- **WORK TO COMPLETE**: Look through the material below. Return exactly the lines from the one with "Northern (53, 485)" through the one with "蘇軾悼亡詞 (25, 1971)", both included.

- **GIVEN RECORDS**:
=== Section Start ===

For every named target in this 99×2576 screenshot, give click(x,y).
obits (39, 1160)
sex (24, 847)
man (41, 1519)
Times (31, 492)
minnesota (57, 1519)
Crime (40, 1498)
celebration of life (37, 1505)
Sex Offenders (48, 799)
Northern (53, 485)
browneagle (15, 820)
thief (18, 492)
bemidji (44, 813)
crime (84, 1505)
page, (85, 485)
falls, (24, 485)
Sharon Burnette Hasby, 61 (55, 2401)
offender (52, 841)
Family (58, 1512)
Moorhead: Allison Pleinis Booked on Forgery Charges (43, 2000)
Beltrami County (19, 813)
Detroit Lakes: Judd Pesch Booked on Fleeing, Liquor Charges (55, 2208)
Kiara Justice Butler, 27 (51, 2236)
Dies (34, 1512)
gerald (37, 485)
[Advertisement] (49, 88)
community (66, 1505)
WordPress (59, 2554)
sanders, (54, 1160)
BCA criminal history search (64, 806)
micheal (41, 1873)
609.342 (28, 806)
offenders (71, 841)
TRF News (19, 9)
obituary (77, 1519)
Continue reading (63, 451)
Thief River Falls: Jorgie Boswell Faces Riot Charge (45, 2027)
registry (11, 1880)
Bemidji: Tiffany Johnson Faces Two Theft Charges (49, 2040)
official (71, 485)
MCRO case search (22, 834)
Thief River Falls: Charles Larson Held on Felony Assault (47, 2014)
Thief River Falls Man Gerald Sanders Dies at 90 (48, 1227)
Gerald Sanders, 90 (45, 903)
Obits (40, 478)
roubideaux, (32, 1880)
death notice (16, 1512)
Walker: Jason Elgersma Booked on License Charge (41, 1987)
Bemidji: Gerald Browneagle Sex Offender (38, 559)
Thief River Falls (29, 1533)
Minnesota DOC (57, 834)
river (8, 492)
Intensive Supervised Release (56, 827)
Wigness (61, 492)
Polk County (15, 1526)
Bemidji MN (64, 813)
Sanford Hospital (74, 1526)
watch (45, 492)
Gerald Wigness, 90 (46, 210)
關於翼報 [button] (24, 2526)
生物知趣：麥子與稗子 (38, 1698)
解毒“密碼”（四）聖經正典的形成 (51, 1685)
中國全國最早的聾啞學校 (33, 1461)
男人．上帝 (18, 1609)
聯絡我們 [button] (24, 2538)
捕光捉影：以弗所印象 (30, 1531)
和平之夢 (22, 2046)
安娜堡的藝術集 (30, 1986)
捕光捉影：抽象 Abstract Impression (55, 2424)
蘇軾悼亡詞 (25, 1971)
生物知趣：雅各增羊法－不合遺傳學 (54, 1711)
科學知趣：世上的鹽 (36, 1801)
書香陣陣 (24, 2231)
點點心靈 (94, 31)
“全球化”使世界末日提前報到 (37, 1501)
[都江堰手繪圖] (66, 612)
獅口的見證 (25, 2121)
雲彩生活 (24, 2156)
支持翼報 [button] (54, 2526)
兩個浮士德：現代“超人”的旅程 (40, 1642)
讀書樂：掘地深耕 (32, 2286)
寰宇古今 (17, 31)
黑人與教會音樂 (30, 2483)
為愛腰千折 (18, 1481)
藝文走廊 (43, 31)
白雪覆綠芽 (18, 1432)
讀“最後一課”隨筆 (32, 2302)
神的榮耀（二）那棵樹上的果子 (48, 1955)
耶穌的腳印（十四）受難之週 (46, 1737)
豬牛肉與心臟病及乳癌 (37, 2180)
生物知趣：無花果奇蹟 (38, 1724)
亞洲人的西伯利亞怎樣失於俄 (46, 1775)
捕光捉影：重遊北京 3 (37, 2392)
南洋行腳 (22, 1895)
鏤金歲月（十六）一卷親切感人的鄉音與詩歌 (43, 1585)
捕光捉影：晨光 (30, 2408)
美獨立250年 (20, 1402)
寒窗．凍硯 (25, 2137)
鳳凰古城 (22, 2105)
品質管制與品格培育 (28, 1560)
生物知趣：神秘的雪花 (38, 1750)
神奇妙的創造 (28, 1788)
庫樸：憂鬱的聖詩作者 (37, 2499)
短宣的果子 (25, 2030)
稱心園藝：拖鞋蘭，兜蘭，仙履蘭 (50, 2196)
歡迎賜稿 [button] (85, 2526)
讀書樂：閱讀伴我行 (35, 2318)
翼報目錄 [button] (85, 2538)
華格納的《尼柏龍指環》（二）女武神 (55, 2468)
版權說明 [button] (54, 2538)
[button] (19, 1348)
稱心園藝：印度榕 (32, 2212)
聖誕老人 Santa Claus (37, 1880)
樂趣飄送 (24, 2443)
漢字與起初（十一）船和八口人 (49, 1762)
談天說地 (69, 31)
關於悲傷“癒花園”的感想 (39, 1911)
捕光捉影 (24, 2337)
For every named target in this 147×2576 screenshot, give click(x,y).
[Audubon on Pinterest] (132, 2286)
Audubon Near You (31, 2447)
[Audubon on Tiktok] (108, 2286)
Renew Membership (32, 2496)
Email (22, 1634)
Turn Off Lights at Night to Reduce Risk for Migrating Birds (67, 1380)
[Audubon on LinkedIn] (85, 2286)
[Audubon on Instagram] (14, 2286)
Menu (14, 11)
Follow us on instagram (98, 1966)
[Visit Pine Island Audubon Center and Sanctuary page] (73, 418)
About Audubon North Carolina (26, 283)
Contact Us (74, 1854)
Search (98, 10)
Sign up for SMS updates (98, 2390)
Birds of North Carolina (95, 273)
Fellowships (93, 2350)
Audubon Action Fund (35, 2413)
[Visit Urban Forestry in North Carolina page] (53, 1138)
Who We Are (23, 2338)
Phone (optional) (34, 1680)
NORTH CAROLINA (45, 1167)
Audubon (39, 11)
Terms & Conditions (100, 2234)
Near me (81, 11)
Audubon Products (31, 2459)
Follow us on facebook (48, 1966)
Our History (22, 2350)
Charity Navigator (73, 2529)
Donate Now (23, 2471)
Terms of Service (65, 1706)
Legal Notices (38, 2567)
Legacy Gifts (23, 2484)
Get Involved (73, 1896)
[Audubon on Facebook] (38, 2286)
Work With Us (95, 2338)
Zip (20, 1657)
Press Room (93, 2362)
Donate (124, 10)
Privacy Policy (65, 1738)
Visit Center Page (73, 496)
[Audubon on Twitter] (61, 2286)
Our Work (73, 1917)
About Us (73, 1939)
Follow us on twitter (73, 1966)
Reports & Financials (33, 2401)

=== Section End ===

- **FINAL ANSWER**:
Northern (53, 485)
browneagle (15, 820)
thief (18, 492)
bemidji (44, 813)
crime (84, 1505)
page, (85, 485)
falls, (24, 485)
Sharon Burnette Hasby, 61 (55, 2401)
offender (52, 841)
Family (58, 1512)
Moorhead: Allison Pleinis Booked on Forgery Charges (43, 2000)
Beltrami County (19, 813)
Detroit Lakes: Judd Pesch Booked on Fleeing, Liquor Charges (55, 2208)
Kiara Justice Butler, 27 (51, 2236)
Dies (34, 1512)
gerald (37, 485)
[Advertisement] (49, 88)
community (66, 1505)
WordPress (59, 2554)
sanders, (54, 1160)
BCA criminal history search (64, 806)
micheal (41, 1873)
609.342 (28, 806)
offenders (71, 841)
TRF News (19, 9)
obituary (77, 1519)
Continue reading (63, 451)
Thief River Falls: Jorgie Boswell Faces Riot Charge (45, 2027)
registry (11, 1880)
Bemidji: Tiffany Johnson Faces Two Theft Charges (49, 2040)
official (71, 485)
MCRO case search (22, 834)
Thief River Falls: Charles Larson Held on Felony Assault (47, 2014)
Thief River Falls Man Gerald Sanders Dies at 90 (48, 1227)
Gerald Sanders, 90 (45, 903)
Obits (40, 478)
roubideaux, (32, 1880)
death notice (16, 1512)
Walker: Jason Elgersma Booked on License Charge (41, 1987)
Bemidji: Gerald Browneagle Sex Offender (38, 559)
Thief River Falls (29, 1533)
Minnesota DOC (57, 834)
river (8, 492)
Intensive Supervised Release (56, 827)
Wigness (61, 492)
Polk County (15, 1526)
Bemidji MN (64, 813)
Sanford Hospital (74, 1526)
watch (45, 492)
Gerald Wigness, 90 (46, 210)
關於翼報 [button] (24, 2526)
生物知趣：麥子與稗子 (38, 1698)
解毒“密碼”（四）聖經正典的形成 (51, 1685)
中國全國最早的聾啞學校 (33, 1461)
男人．上帝 (18, 1609)
聯絡我們 [button] (24, 2538)
捕光捉影：以弗所印象 (30, 1531)
和平之夢 (22, 2046)
安娜堡的藝術集 (30, 1986)
捕光捉影：抽象 Abstract Impression (55, 2424)
蘇軾悼亡詞 (25, 1971)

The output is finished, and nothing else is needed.